Bislang hat jede Praxis im Mittel mehr als 1.300 Euro für persönliche Schutzausrüstung und weitere Hygienemaßnahmen wie Plexiglastrennwände zum Infektionsschutz gegen die COVID-19-Pandemie aufgewendet. Die erweiterten Hygienemaßnahmen haben die gewohnten Arbeitsabläufe im Praxisalltag in knapp 90 Prozent aller Praxen verändert. Dies war insgesamt mit über sechs Stunden durchschnittlicher wöchentlicher Mehrarbeit verbunden. Zur Umsetzung der Datenschutzgrundverordnung (DSGVO) mussten Praxen 2018 im Schnitt 2.487 Euro für Maßnahmen aufwenden. 2019 sind diese Aufwendungen um rund 18 Prozent auf 2.932 Euro gestiegen.
Insgesamt schlugen die Kosten für IT in den Praxen 2019 mit rund 6.000 Euro pro Jahr zu Buche, die Steigerung betrug hier 60 Prozent gegenüber 2017. Für das Terminmanagement sind den Aufwendungen für IT und Mitarbeiterschulung zur Terminvergabe in Höhe von 885 Euro entstanden. Dabei verursachten kurzfristig nicht wahrgenommene Termine Ausfälle, insbesondere in der fachärztlichen und psychotherapeutischen Versorgung, deren entgangene Honorare auf durchschnittlich rund 3.500 Euro im vergangenen Jahr geschätzt werden.

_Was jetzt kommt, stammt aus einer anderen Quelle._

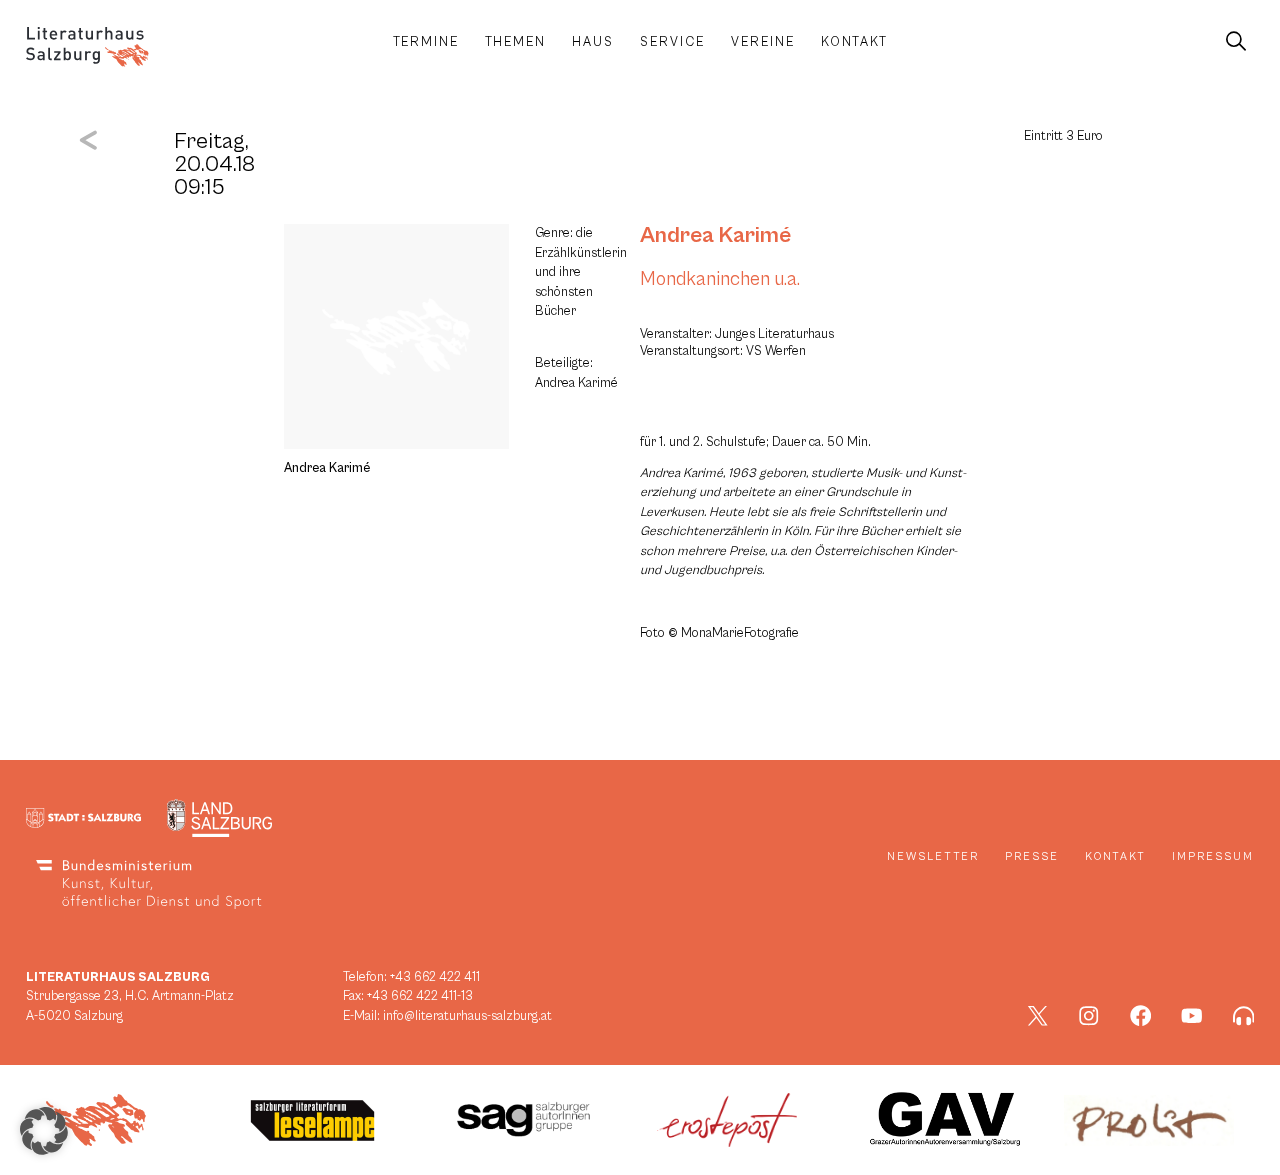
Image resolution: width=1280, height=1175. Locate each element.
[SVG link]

Lieferengpässe bei Arzneimitteln
Das sind die zentralen Ergebnisse einer aktuellen Umfrage zu besonderen Kosten im Praxismanagement, die das Zentralinstitut für die kassenärztliche Versorgung (Zi) veröffentlicht hat. „Die deutlichen Mehrkosten, die die Vertragsärzte und Psychotherapeuten durch das COVID-19-Pandemiemanagement sowie die Umsetzung von TSVG, DSGVO und anderen gesetzlichen Vorgaben schultern müssen, belasten den ambulanten Bereich in einer Zeit, in der viele Praxen am Anschlag arbeiten und die Budgets auf Kante genäht sind. Alleine diese zusätzlichen Kostenbelastungen sind geeignet, die für 2020 vereinbarte Preisanpassung für ärztliche Leistungen von 1,5 Prozent oder rechnerisch 3.900 Euro pro Praxis weitestgehend zu absorbieren – sofern diese Zahlungen bei pandemiebedingt rückläufigen Fallzahlen in den Praxen überhaupt ankommen. Damit sind etwa steigende Personalkosten der Praxen noch gar nicht berücksichtigt. Zum Vergleich: Die Kliniken haben gerade erst ein vier Milliarden schweres Gesetzespaket zur Finanzierung von IT-Kosten zugestellt bekommen, obwohl die Niedergelassenen die Hauptlast der Versorgung während der Corona-Pandemie tragen. Wer den ambulanten Schutzwall lobt, sollte die Mehraufwendungen der Praxen auch vollständig vergüten“, forderte der Zi-Vorstandsvorsitzende Dr. Dominik von Stillfried.
Lieferengpässe bei Impfstoffen
Die Ergebnisse der Zi-Erhebung zeigen außerdem, dass mehr als 80 Prozent der befragten Praxen von Lieferengpässen von Arzneimitteln betroffen waren, besonders in der hausärztlichen Versorgung. Im Durchschnitt mussten bei 138 Patienten im ersten Quartal 2020 Arzneimittelverordnungen aufgrund von Lieferengpässen geändert oder neu ausgestellt werden. „Lieferengpässe bei Arzneimitteln betreffen demnach fast ein Viertel der Patienten mit einer Verordnung in den Hausarztpraxen. Für die Praxen bedeutet das einen Mehraufwand von rund vier Stunden pro Woche für die Suche nach geeigneten Alternativpräparaten oder die Medikationsumstellung. Aber auch für Patienten kann dies unerfreuliche Konsequenzen haben. Die teilnehmenden Praxen berichten, dass in etwa 10 Prozent der Lieferengpässe das Therapieziel nicht erreicht werden konnte“, sagte von Stillfried.
Über 90 Prozent der an der Zi-Erhebung teilnehmenden Hausarztpraxen berichten zudem über Lieferengpässe bei Impfstoffen und über einen zusätzlichen Zeitaufwand von 2,3 Stunden pro Woche.
Im Erhebungszeitraum vom 2. Juli 2020 bis 31. August 2020 haben knapp 1.900 Praxen an der Online-Befragung teilgenommen. Ausgewertet wurden 1.744 Rückmeldungen, davon 455 Hausärzte, 774 Fachärzte und 515 Psychotherapeuten.